Stephanie Hsieh runs one of the region's largest trade organizations for life science professionals, but when she first arrived in Los Angeles two decades ago, she couldn't even find a lab to lease for Meditope. The cancer therapeutics startup that she helmed needed a lab where it could store samples and experiment with new therapies. The options were limited, and she moved the company's development to San Diego where there was ample infrastructure in which to innovate.
"I joke that we innovated here and then it moved to San Diego or the Bay Area because there was no reason for it to stick here," said Hsieh, of who heads the Los Angeles' office for Biocom, a San Diego-based trade organization that represents more than 1,400 life science companies.
Los Angeles has thousands of square feet of lab space, much of it backed by universities, private companies and venture capital firms, adding up to thousands of square footage.
Westlake Village BioPartners recently built out a 30,000-square-foot lab space in its new incubator campus in Thousand Oaks for budding startups to use. UCLA's Magnify, a short-term lab space that houses startups, prioritizes companies in which UCLA has intellectual property.
But Lab Launch doesn't look for a stake in the company. These rentable spaces allow startups to maintain independence and control over their intellectual property. And Cox argues it gives the bioscience industry much needed infrastructure.

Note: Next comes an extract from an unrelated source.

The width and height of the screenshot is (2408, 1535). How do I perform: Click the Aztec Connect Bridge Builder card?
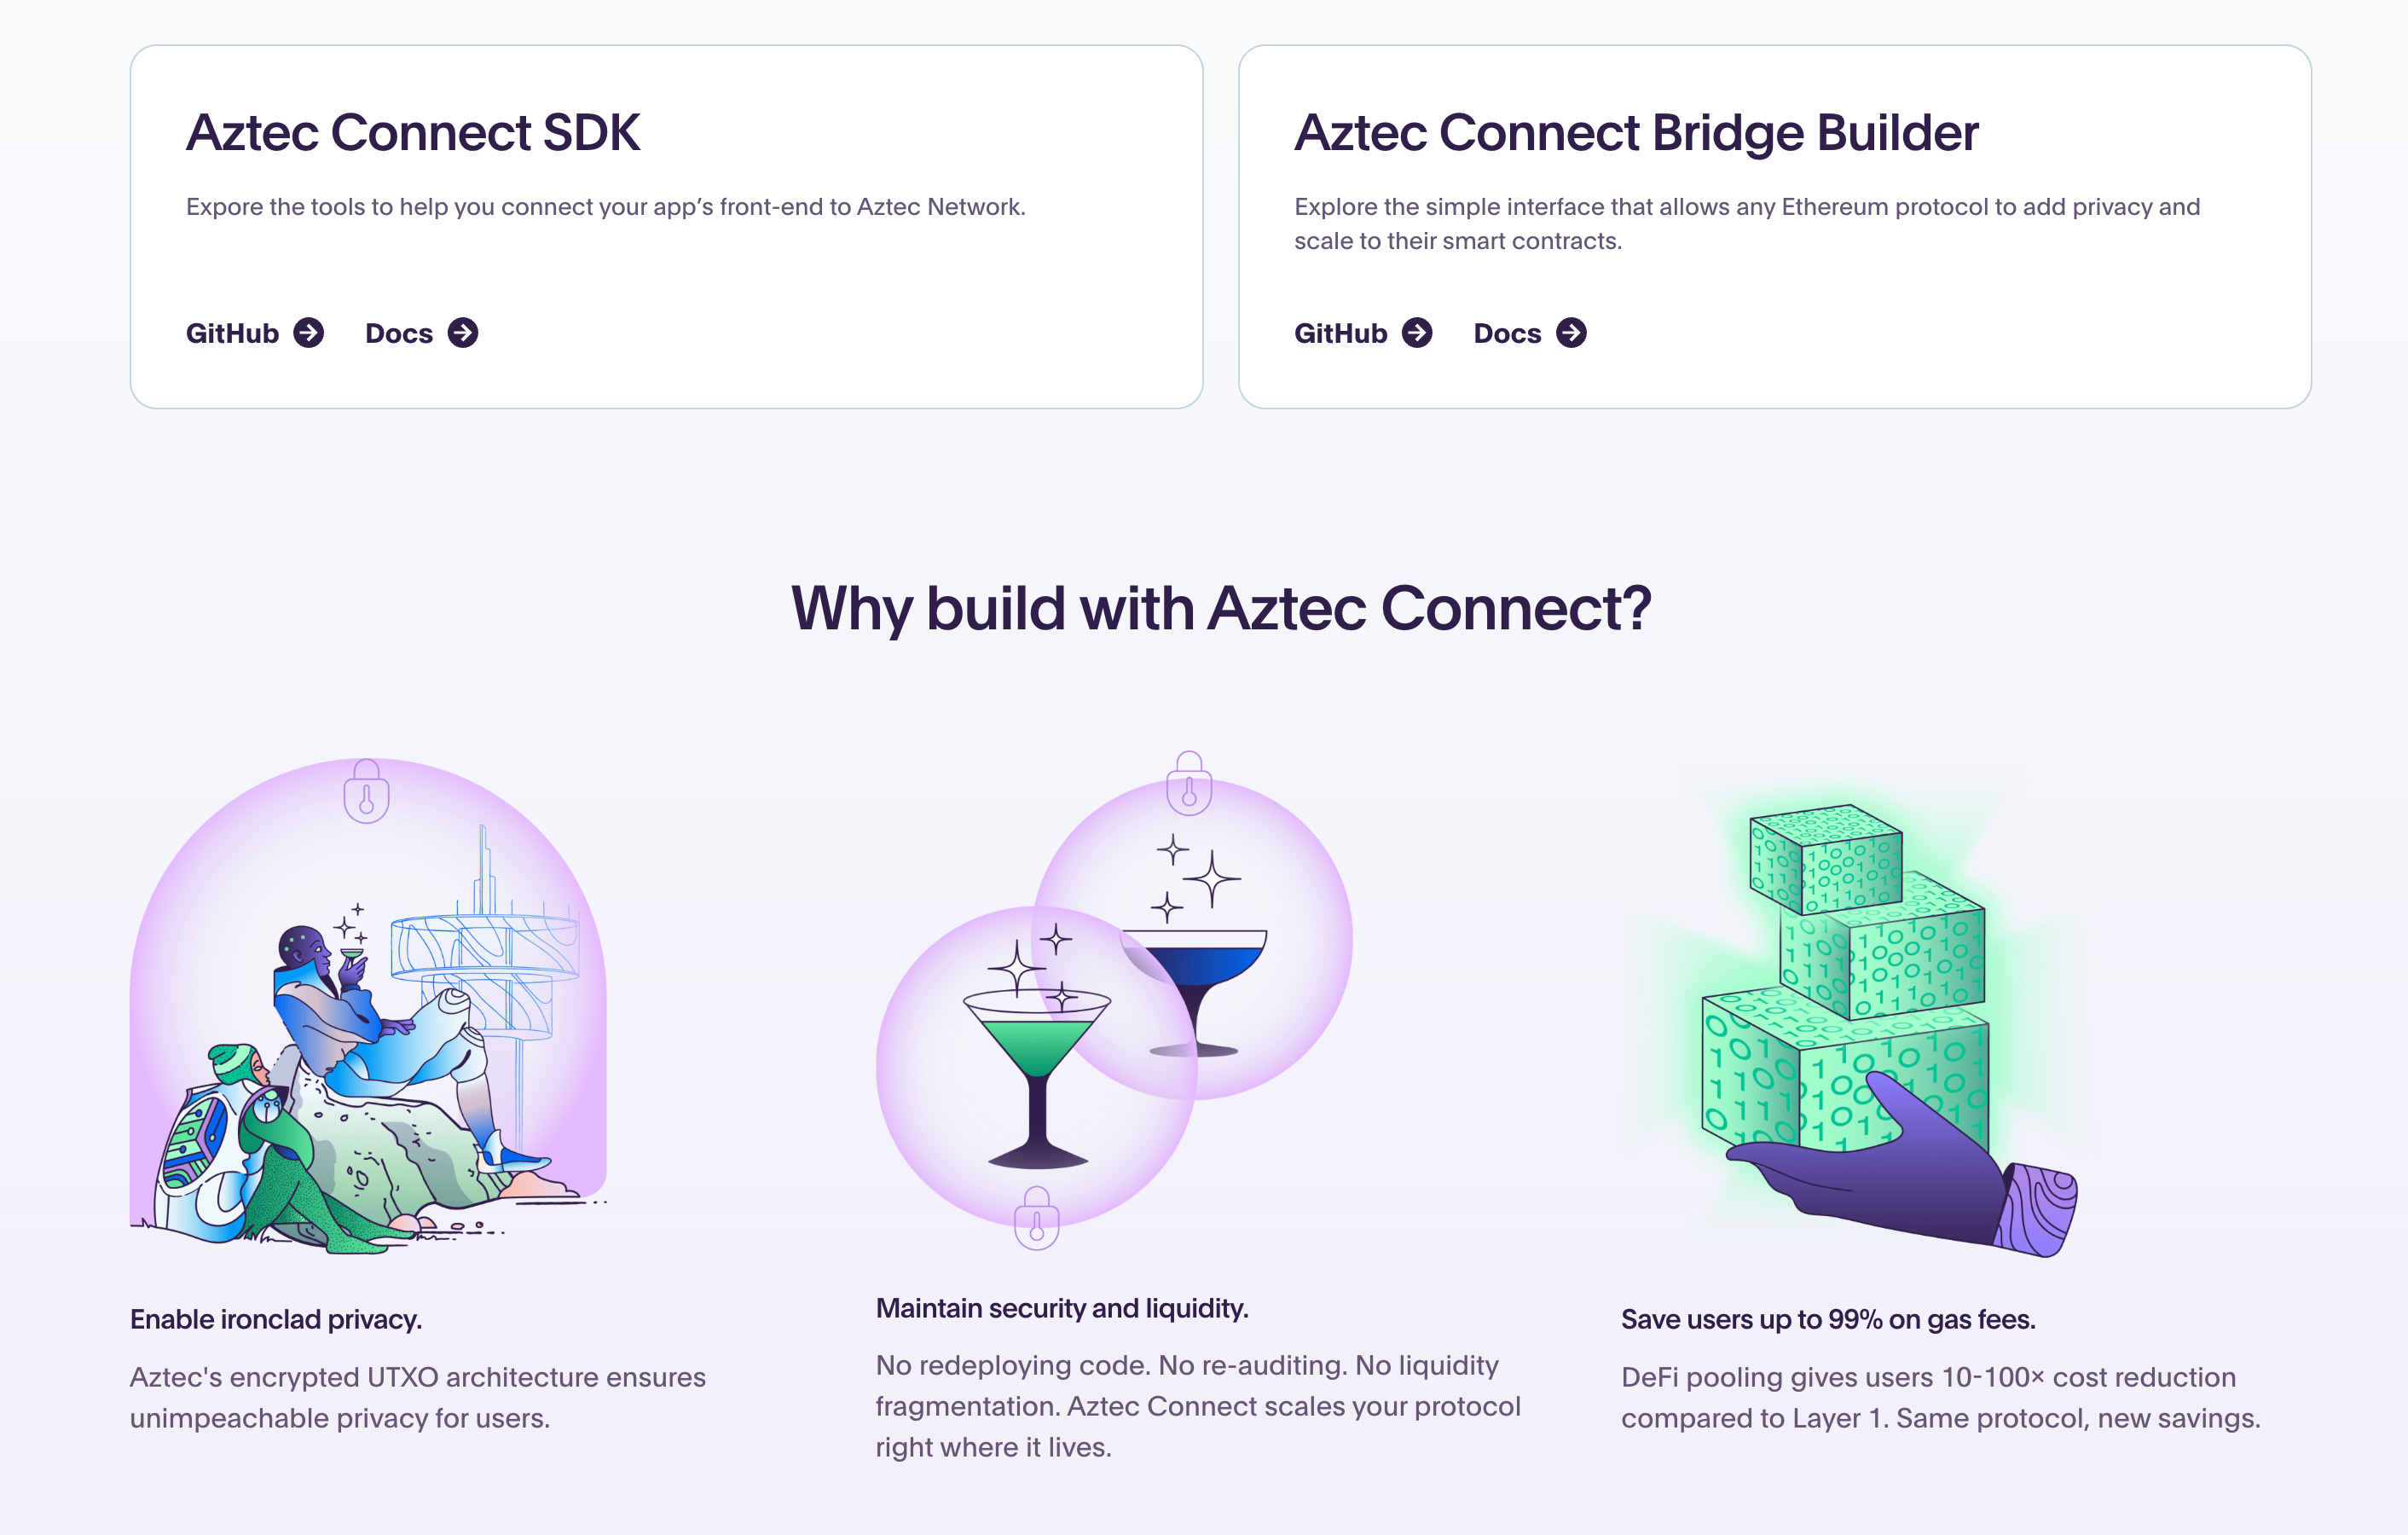(1775, 225)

In 2019, the industry generated $44.2 billion in economic activity, according to a report by Biocom. And the county also received a fourth of all funding the National Institutes of Health allocated to California that year, more than any other county in the state.

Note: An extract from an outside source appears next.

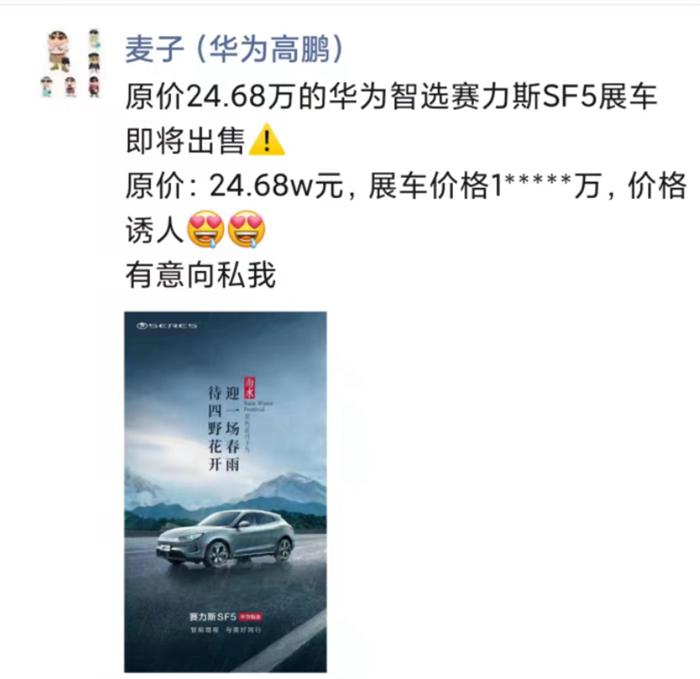
Task: Click the red badge beside SF5 text
Action: [250, 617]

"There is a significant opportunity with bioscience to expand L.A.'s innovation economy, nurture homegrown talent and contribute to the long-term economic health of the community and city at-large," said Los Angeles City Councilman Mark Ridley-Thomas, who has spearheaded efforts to build more facilities for the industry.
At the Atwater Crossing Arts and Innovation complex, not far from the Los Angeles River, Lab Launch's 11,000-square-foot space is under construction. It will provide six private lab units ranging from 800 to 3,500 square feet and can be further subdivided based on how many companies join. The labs are near a cluster of hospitals in Silver Lake like Children's Hospital and Kaiser Permanente, a metro stop and a slew of restaurants and coffee shops.
Created by scientists and entrepreneurs, Lab Launch's first space opened in seven years ago in Monrovia. The 11,000-square-foot lab space provides a place where startups can collaborate and experiment. The facility comes with ultra pure water (a common ingredient in the pharmaceutical industry) and freezers made to store samples.
The most common clients are small research and manufacturing organizations that contract with other, often larger, pharmaceutical or biotech companies and focus on specific niche verticals, like creating a singular pharma ingredient over and over again and only need a bit of lab space to do so. These organizations make the development and manufacturing part of biotech and pharmaceuticals cheaper.
KorvaLabs was one of the first companies at Lab Launch's Monrovia facility in 2015 to develop and test performance-enhancing drugs. The company stayed for two years before growing out of it and into another facility in San Dimas. It later worked with and was bought out by COVID-testing company Curative during the pandemic.
"Having these kind of established professionals around makes it a much more supportive and creative environment for those high growth startup companies that need help wherever they can get it," Cox said.
Hsieh already sees it happening.
"Just in the last five years, I'll say we've just seen explosive acceleration and growth," Hsieh said.